Stored data entries
********************

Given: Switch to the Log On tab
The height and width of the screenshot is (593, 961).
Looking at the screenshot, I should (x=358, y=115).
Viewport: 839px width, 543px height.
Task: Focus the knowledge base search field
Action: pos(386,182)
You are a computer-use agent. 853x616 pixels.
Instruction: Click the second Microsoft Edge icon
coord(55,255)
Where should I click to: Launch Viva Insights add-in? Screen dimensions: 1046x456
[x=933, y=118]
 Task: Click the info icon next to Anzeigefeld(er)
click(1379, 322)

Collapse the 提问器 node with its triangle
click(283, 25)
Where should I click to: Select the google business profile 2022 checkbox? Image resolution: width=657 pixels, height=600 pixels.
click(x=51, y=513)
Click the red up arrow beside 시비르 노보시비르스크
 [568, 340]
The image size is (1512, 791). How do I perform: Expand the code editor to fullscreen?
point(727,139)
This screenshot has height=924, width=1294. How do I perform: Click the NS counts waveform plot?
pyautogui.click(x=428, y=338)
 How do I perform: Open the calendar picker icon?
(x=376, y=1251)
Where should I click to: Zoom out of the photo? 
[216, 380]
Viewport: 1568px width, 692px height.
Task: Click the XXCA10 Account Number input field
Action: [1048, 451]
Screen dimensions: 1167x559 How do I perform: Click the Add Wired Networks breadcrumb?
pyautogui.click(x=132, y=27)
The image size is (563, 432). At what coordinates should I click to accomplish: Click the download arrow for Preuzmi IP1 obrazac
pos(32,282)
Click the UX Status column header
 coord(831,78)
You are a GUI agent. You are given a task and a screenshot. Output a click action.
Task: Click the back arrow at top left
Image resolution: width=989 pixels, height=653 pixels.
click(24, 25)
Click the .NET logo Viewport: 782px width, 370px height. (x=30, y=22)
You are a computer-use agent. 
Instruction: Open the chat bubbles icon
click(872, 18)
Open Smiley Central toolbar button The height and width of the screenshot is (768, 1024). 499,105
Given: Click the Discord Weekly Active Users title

********************

*Work task*: Every line in the records that holds the word "computer" should be copied into the answer.

*Written response*:
You are a computer-use agent. 853x616 pixels.
You are a computer-use agent. 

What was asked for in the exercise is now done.